Sie sind aber auch darauf sensibilisiert, sich möglichst gut vor Infekten zu schützen. «Wir sind extrem vorsichtig», sagt Stalder, «beim kleinsten Kratzen im Hals gehen bei uns die Alarmglocken an.»
Wie man sich in Weltcup-Wochen in solchen Fällen verhalten muss, ist klar geregelt. Die zentralen Punkte laut Stalder: Sofort eine Maske aufsetzen, das Team orientieren, ins Einzelzimmer umziehen und einen Abstrichtest für den Teamarzt machen.
Der Grat, auf dem sich der Oberländer während der Saison bewegt, ist schmal. Er muss sich an zahlreiche Verhaltensregeln halten. Dazu gehört beispielsweise: Wenig Kontakt mit Personen ausserhalb der Biathlon-«Bubble», kein Händeschütteln, im Hotel keine durchmischten Gruppen am Esstisch. Letzteres heisst konkret, dass Stalder gegenüber immer der Zimmerkollege sitzen sollte.
Die Gefahr des Übertreibens
«Wenn man unter Sportlern ist, kann man das alles gut umsetzen», sagt Stalder. Schwieriger dürfte dies nun an der Heim-WM werden. «Jeder will etwas von einem», ist er sich bewusst. Der Walder hat dafür Verständnis.
Eine Autogrammstunde für Sponsoren, ein Schwatz mit den für die Rennen angereisten Familienmitgliedern – das alles muss trotzdem möglich sein, findet er. Einfach im entsprechenden und vorher definierten Rahmen.

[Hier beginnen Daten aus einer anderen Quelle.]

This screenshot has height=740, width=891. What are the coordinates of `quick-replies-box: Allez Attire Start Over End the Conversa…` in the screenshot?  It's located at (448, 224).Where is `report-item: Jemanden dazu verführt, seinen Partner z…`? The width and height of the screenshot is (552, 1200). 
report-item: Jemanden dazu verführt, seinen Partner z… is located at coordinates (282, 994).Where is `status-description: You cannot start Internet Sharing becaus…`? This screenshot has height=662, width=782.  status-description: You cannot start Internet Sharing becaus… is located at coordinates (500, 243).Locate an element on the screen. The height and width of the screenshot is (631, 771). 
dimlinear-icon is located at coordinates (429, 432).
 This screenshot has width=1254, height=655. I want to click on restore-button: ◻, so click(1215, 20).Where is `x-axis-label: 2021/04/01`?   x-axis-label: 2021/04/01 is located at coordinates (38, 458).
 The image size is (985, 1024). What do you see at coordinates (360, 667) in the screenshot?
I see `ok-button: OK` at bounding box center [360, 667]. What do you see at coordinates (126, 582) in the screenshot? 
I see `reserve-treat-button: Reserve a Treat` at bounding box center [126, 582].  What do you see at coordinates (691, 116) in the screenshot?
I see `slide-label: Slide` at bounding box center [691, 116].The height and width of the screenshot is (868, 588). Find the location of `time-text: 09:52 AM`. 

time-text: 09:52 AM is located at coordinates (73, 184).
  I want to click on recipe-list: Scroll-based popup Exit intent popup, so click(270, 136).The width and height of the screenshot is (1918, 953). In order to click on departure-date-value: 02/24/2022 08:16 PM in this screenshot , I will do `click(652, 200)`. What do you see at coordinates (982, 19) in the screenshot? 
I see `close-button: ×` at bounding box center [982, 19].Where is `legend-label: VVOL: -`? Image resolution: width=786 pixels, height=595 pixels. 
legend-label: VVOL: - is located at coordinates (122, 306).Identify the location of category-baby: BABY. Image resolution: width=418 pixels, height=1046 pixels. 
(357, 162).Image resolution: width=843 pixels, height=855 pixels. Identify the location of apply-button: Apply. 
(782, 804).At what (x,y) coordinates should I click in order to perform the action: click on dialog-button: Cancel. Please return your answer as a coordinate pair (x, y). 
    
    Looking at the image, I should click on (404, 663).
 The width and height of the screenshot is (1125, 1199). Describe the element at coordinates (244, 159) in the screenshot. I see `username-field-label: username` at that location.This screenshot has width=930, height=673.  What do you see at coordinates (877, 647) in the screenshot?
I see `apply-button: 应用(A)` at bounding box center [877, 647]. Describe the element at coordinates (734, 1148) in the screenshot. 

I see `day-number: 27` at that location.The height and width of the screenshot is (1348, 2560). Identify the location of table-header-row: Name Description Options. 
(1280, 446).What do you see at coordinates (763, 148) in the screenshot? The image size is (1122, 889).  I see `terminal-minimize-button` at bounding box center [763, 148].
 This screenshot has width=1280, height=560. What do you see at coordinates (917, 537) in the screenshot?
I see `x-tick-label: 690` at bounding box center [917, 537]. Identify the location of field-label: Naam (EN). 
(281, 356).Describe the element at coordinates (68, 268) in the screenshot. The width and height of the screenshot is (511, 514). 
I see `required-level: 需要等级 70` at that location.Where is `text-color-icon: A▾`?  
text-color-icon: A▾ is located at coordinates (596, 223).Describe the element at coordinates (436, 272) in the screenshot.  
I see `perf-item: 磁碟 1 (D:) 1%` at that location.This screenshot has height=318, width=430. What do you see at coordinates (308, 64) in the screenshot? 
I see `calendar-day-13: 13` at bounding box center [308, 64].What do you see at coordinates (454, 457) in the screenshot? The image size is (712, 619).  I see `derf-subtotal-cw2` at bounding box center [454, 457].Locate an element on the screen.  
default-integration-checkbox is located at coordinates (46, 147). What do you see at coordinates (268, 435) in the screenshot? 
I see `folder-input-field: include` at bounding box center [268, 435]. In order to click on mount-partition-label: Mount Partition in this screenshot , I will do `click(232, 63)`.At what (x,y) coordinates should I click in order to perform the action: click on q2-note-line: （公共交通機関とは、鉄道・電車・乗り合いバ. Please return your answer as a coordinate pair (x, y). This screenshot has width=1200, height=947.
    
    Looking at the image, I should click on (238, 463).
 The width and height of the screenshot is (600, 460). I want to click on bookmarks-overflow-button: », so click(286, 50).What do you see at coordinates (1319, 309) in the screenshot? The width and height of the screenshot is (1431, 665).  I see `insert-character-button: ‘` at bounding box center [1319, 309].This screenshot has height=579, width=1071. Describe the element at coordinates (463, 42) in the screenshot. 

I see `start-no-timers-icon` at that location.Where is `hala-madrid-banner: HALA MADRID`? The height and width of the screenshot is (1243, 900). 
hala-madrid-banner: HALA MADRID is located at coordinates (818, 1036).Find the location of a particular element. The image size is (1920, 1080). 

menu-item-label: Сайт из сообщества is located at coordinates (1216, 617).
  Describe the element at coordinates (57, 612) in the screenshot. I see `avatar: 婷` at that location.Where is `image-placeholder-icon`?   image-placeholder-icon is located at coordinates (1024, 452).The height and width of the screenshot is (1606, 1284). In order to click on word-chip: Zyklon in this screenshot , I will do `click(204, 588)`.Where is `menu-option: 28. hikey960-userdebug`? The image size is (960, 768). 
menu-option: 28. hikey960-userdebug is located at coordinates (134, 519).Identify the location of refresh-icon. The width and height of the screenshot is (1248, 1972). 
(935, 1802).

Er sagt: «Man muss schon schauen, dass man nicht komplett übertreibt.» Stalder ist dafür nicht der Typ. Er zeichnet sich durch Konsequenz aus, aber ebenfalls durch eine wohltuende Gelassenheit. Auch von einer höheren Bedeutung der Heim-WM und damit verbunden mit entsprechend mehr Emotionen will er nichts wissen.
Stalder gibt zu, dass die letzten Monate mental nicht einfach waren. Der 27-Jährige hat probiert, sich selber auszutricksen, indem er nicht das Negative in den Fokus rückte. «Ich habe lieber auf die Fortschritte geschaut.»
Solche hat er durchaus entdeckt, sodass Stalder kurz vor der WM verhalten positiv ist. Er verweist nochmals auf seine starken Werte im Sommer. Und sagt: «Was ich mir da aufbaute, ist ja geblieben. Eigentlich warte ich nur, bis sich das alles endlich zeigt.»